Almost no-one has an API
A release on Github doesn’t always mean a “real” release
Sometimes a tag isn’t a release
Everyone uses a different versioning standard
Popular (GNU particularly) software is distributed and listed on a website, so it needs to be scraped
.. the list goes on.

When you’re dealing with over 600 packages, this is a complex problem.

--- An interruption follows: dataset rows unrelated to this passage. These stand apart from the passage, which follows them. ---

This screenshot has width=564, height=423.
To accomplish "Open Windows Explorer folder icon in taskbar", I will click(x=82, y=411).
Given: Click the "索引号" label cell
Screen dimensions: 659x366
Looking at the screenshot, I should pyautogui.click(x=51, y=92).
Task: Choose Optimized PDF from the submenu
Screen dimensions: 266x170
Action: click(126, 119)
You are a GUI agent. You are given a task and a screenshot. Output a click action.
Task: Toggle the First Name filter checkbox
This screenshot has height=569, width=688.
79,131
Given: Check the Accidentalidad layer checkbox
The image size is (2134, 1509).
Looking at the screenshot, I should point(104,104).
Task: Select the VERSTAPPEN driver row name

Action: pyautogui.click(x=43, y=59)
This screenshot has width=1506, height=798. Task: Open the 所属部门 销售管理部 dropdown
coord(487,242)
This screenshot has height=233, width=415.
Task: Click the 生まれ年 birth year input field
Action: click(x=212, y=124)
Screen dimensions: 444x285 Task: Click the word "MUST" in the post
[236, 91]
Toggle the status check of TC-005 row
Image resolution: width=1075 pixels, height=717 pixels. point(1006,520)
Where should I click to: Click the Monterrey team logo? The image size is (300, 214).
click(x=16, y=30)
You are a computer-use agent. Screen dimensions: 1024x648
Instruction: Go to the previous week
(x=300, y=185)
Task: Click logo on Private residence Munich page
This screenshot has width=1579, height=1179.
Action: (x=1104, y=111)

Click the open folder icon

In Groundskeeper I take a try and fail through approach (with huge help from Steven Danna) that reaches out to the canonical source for each plan/package we have, and compares the plan version against the latest detected version. The result is a list of text indicating status that we can parse and take action against:

| 7zip 16.02 16.02 
> R 3.5.0 3.6.1 
- bats 0.4.0 unknown (base-plan)

The status here is:

| Currently up to date
> Difference between plan version and latest version
- Unknown / Unable to determine latest version

If you check the changelog you can see we started at a modest 17% coverage of plans, and now we sport 73% coverage, although a large portion of that is now using a fallback mechanism that may not be exactly up to date whent he script is run.

Coverage is determined by whether or not an upstream could be contacted, and its output parsed to determine a version.

This was a super fun project to work on, and definitely helped in strengthening my skills with Shell scripting.